Hitler's Jacket Sells for $300k at Munich Auction

A single buyer, who said he was from Argentina, also bought silk underpants that once belonged to Hermann Göring and the canister that held the poison with which Göring killed himself.

Profile of Adolf Hitler in uniform circa 1930.
AP

Nazi memorabilia totaling over $683,000 (2.6 million shekels) was purchased by a single buyer at a controversial auction in Munich last week, according to a report in Bild newspaper.

Among the 50 items acquired by the mystery purchaser – who said he came from Argentina – was one of Adolf Hitler's jackets ($308,364) and silk underwear that once belonged to Hermann Göring ($3,400).

The auction was formally closed to the press following a public outcry. The Central Council of Jews in Germany last week called on the auction house, Hermann Historica, to cancel the event, saying it was “scandalous and disgusting” to make money from Nazi relics.

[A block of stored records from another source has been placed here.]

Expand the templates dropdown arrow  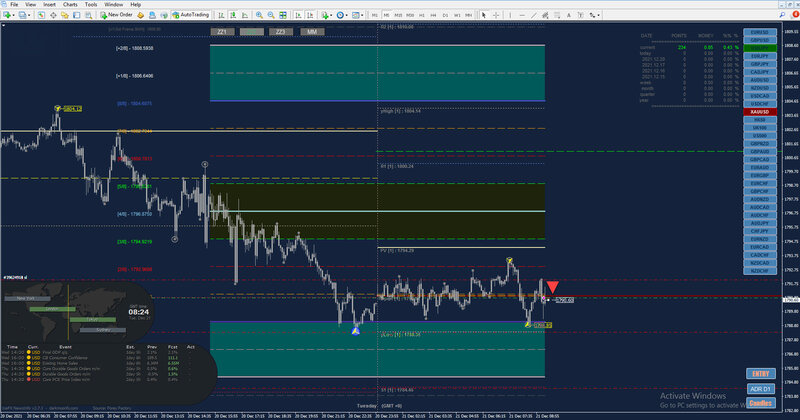(362, 15)
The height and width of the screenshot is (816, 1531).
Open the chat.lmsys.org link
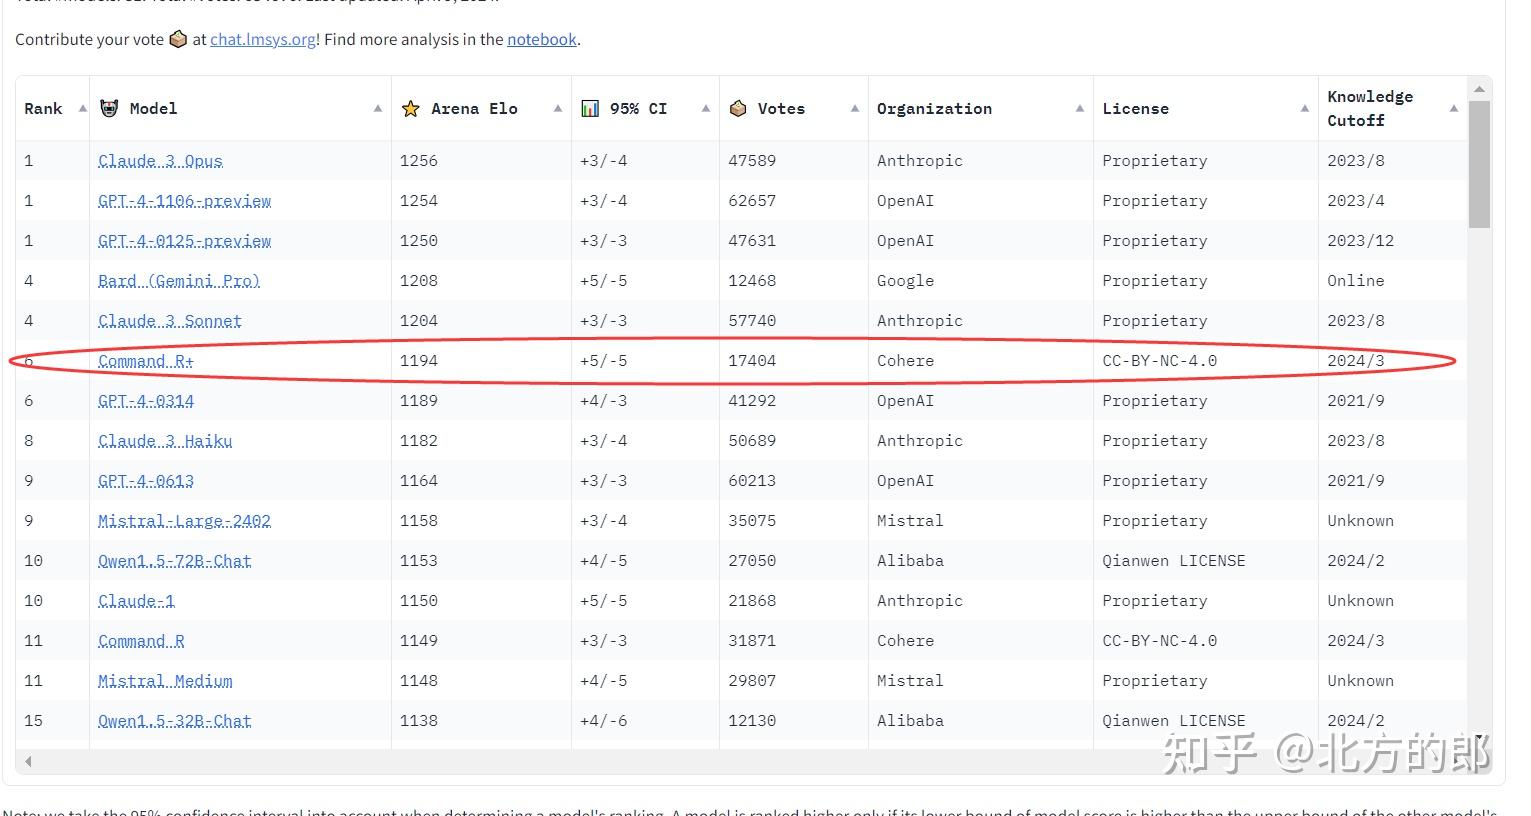click(x=263, y=40)
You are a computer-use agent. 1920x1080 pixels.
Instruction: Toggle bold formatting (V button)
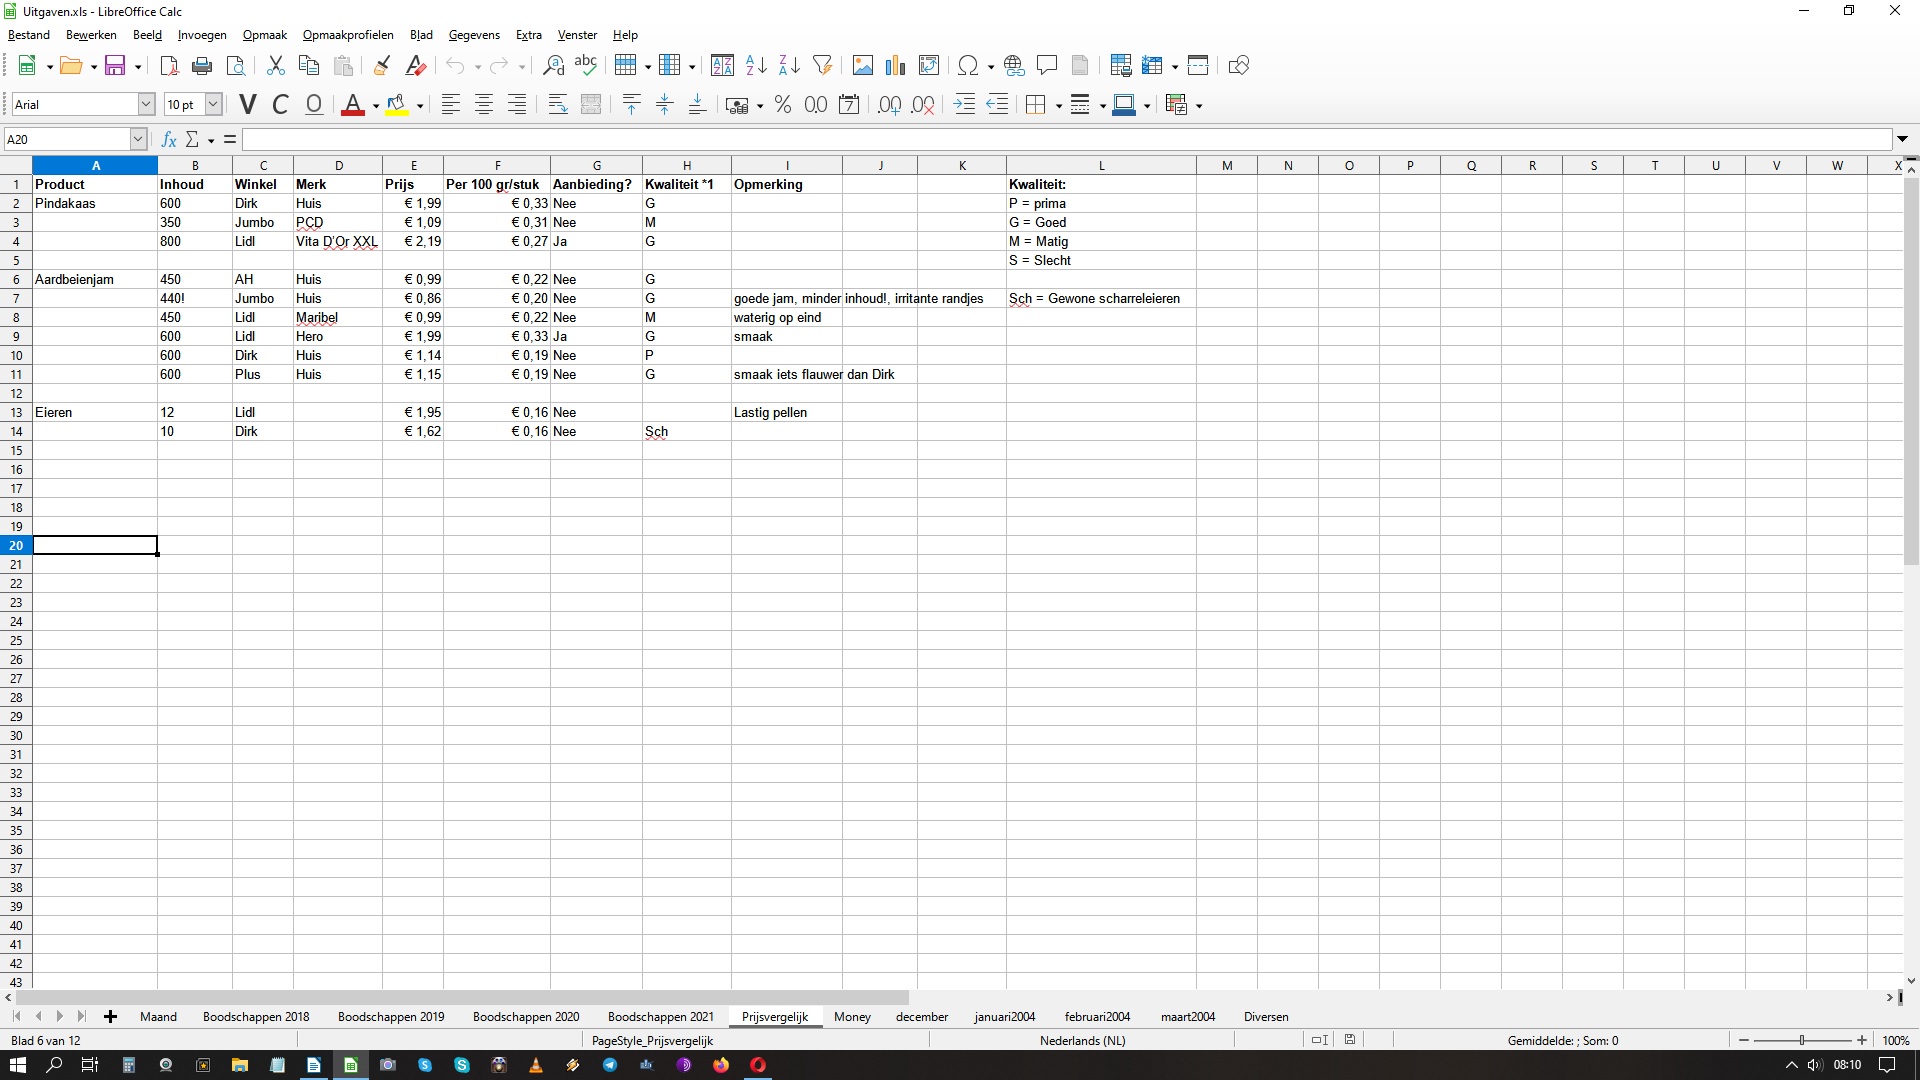[x=248, y=105]
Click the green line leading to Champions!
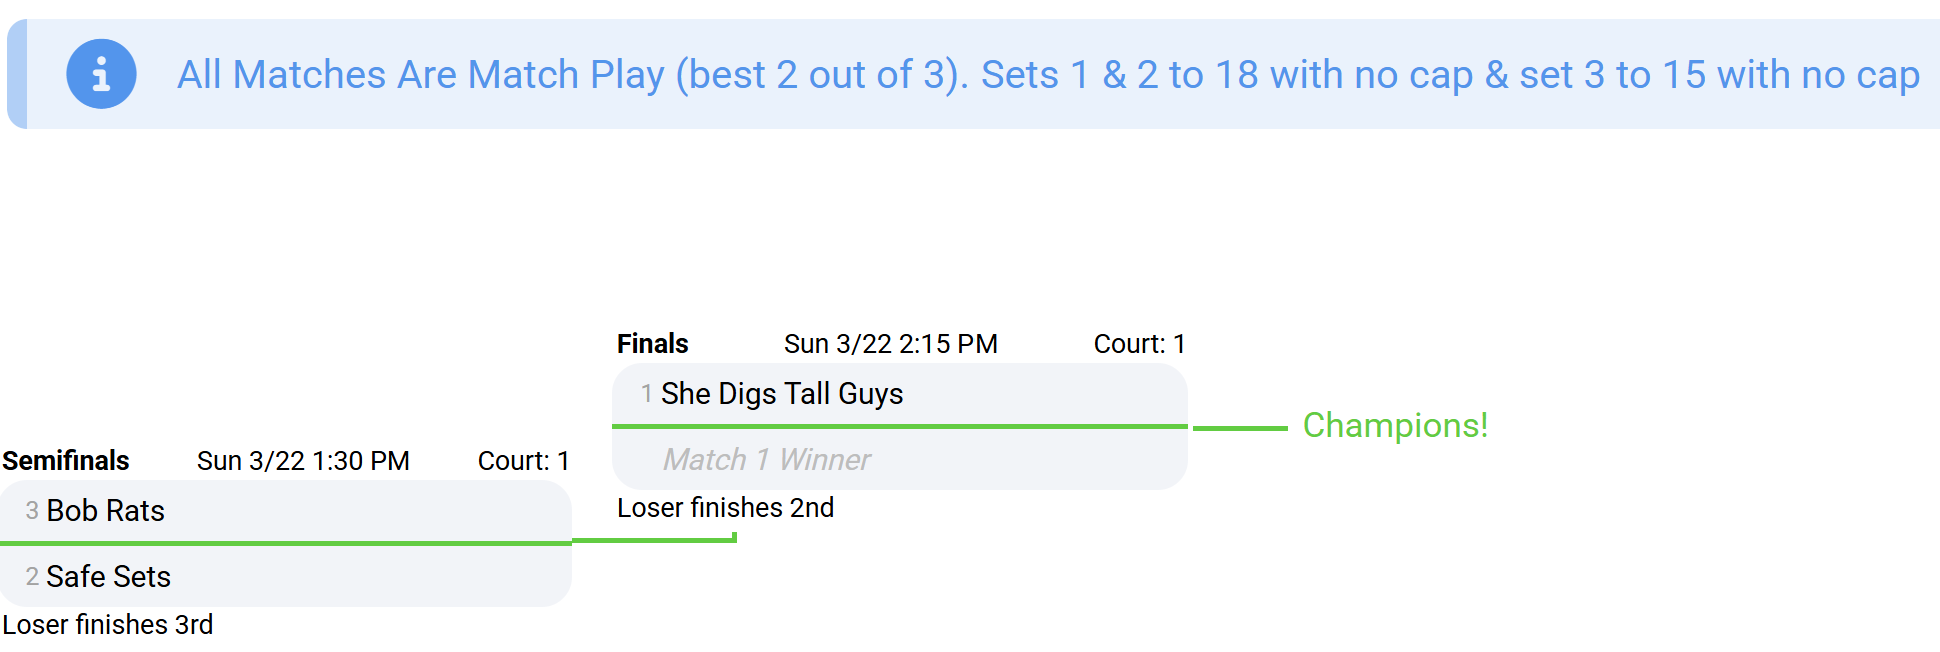The height and width of the screenshot is (652, 1940). tap(1240, 428)
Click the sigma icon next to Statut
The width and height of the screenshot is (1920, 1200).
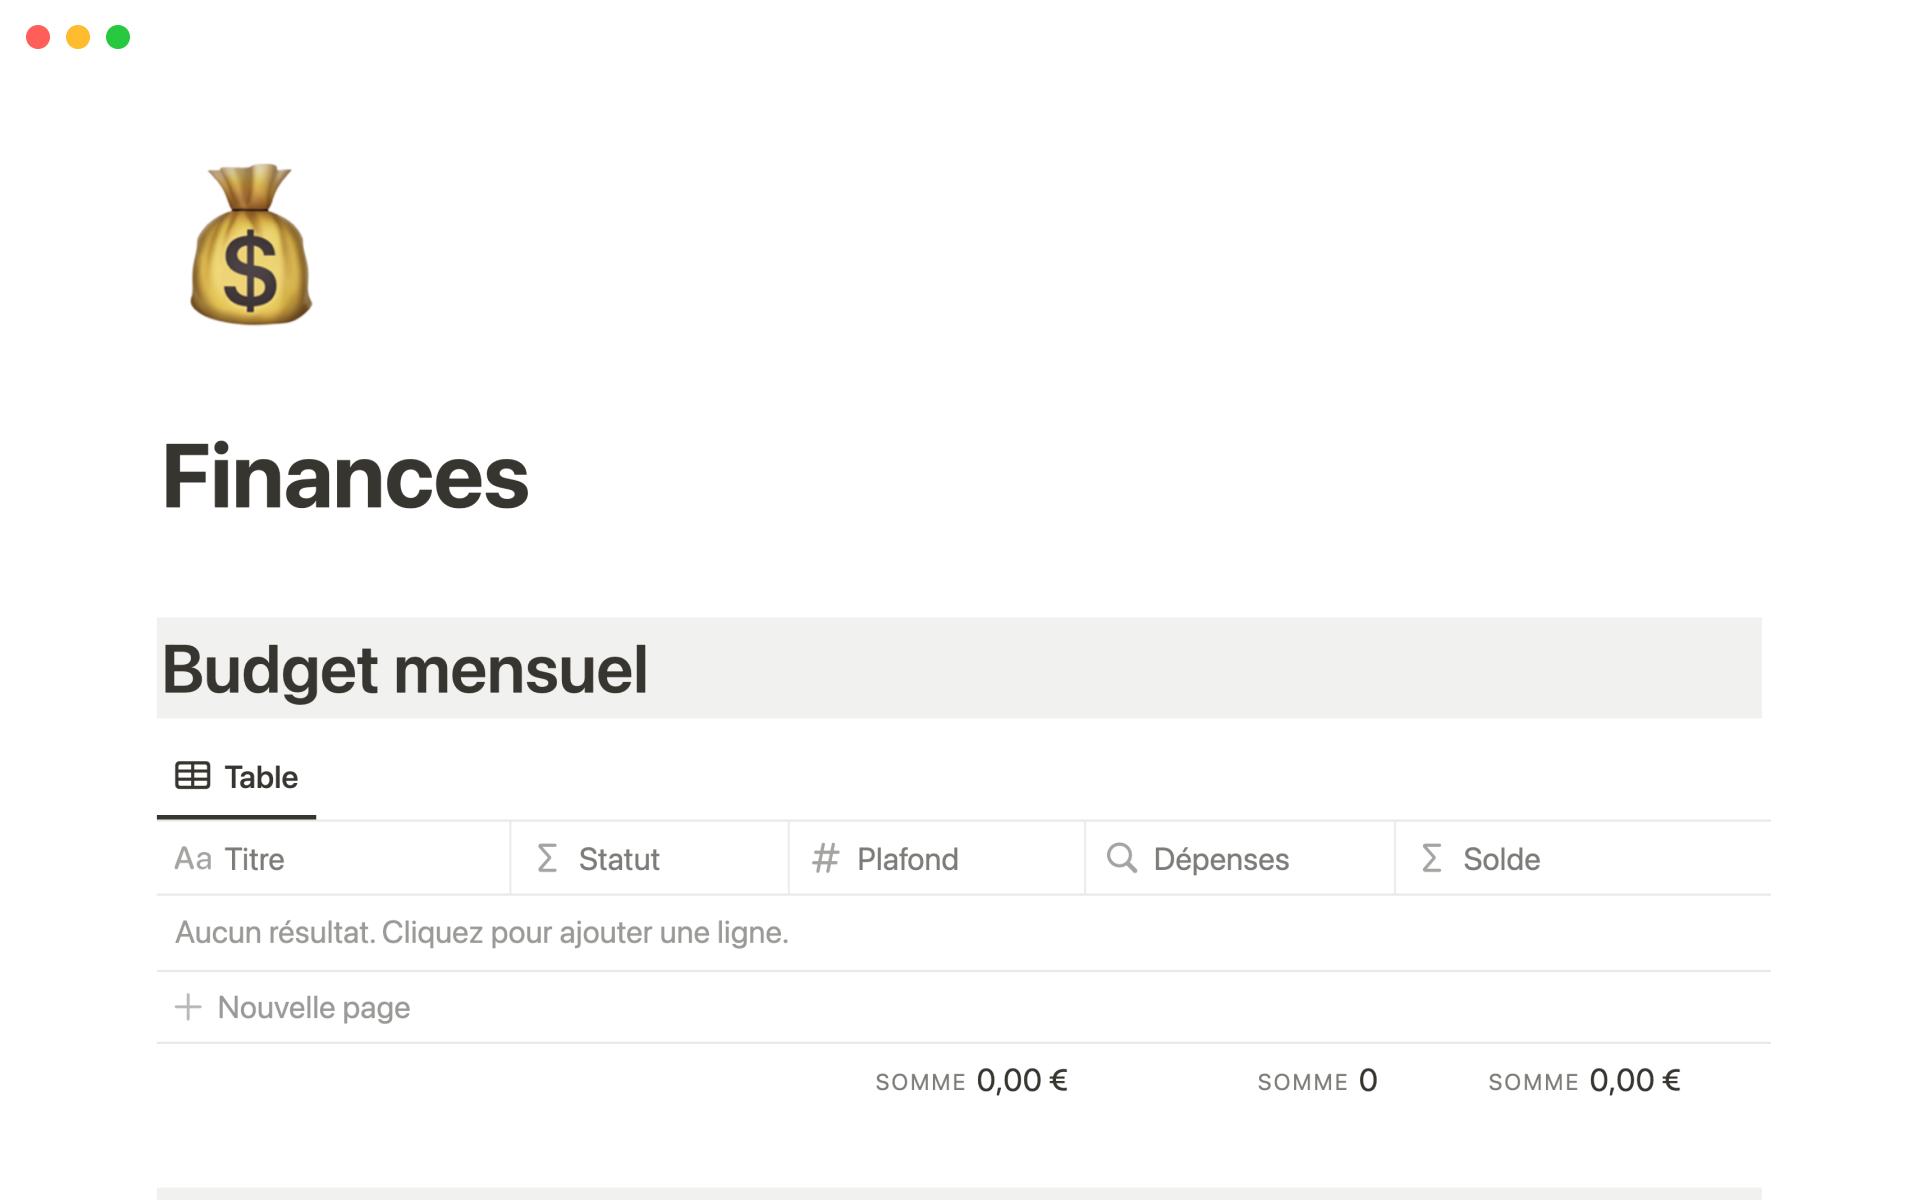[547, 858]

An undercover journalist sent by Bild reported that the auction room was filled with “young couples, elderly men, and muscular guys with shaved heads and tribal tattoos.” 

The mystery buyer, who used the number 888, evoking the neo-Nazi code for "Heil Hitler," reportedly dominated the auction and outbid the other would-be purchasers on most items.

In addition to the jacket and silk undies, he also bought the brass container that held the poison Göring used to kill himself hours before his scheduled execution in 1946 in Nuremberg.

The top bidder told the Bild reporter at the auction that he came from Argentina and had bought the items for a museum. He declined to give his name.

The items on auction came from the collection of John K Lattimer, formerly a United States Army medic and medical officer during the Nuremberg trials.

German law prohibits the open display and distribution of Nazi objects, slogans and symbols, but not their purchase or ownership, for example by researchers and collectors.